**About this exercise**
Retype word for word the line containing "Image resolution: width=574" and each line that follows it in the records below, through the last one, with no pictures.

**Working data**
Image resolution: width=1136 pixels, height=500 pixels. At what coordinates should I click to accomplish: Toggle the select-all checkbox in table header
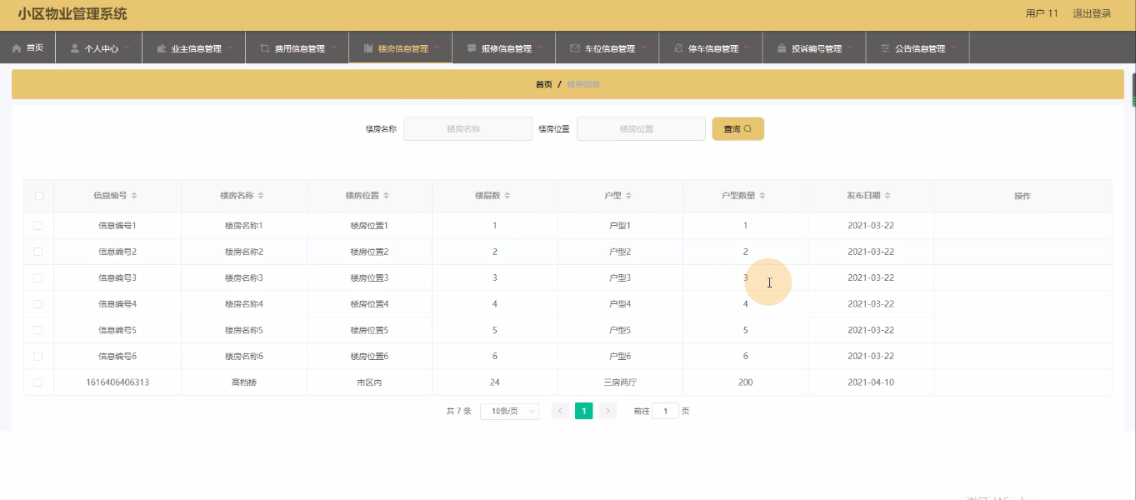[38, 196]
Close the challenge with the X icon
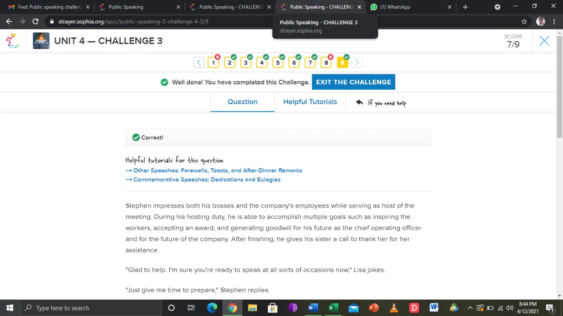The width and height of the screenshot is (563, 316). pyautogui.click(x=544, y=41)
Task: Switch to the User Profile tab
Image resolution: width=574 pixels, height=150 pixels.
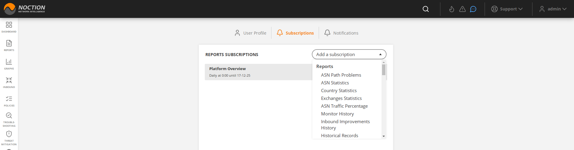Action: click(251, 33)
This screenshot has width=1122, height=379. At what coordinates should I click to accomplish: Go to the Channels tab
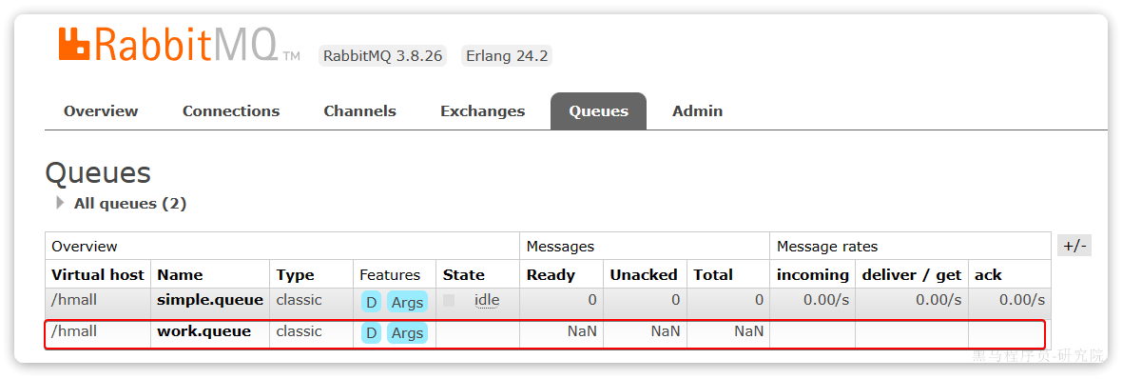(x=360, y=111)
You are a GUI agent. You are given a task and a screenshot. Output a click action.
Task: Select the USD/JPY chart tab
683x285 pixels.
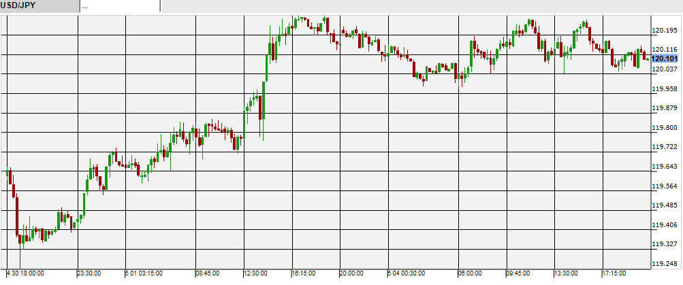point(39,6)
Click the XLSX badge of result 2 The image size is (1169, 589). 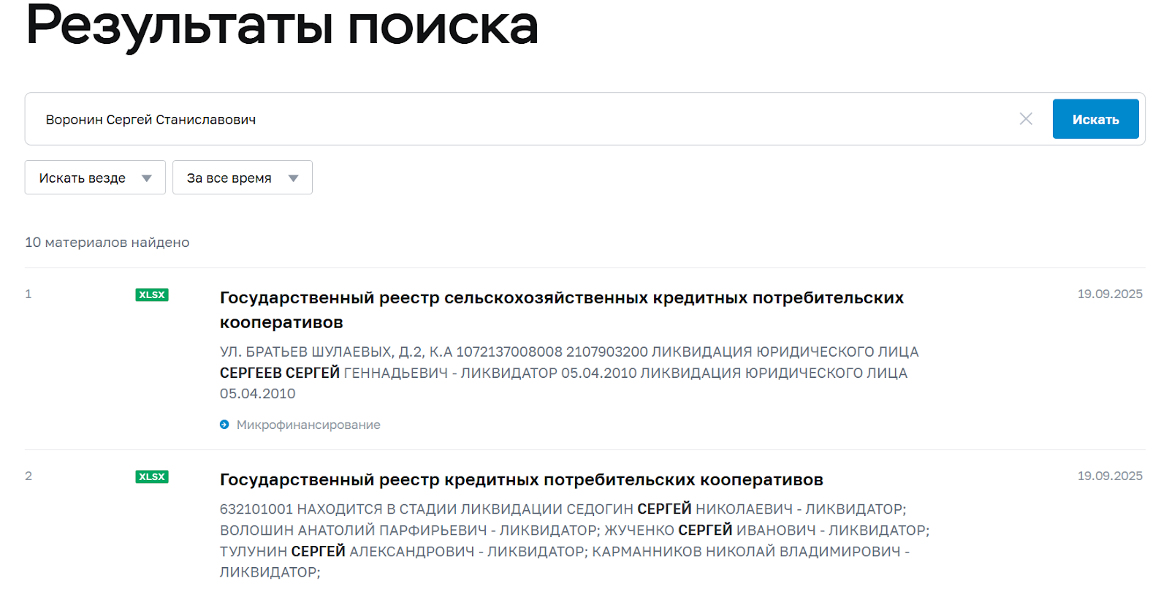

**Result for this task**
Image resolution: width=574 pixels, height=150 pixels.
Action: click(251, 33)
This screenshot has width=1122, height=379. At what coordinates should I click to accomplish: Go to the Channels tab
(x=360, y=111)
You are a GUI agent. You are given a task and a screenshot. Output a click action.
Task: Select the USD/JPY chart tab
683x285 pixels.
point(39,6)
Click the XLSX badge of result 2 The image size is (1169, 589). 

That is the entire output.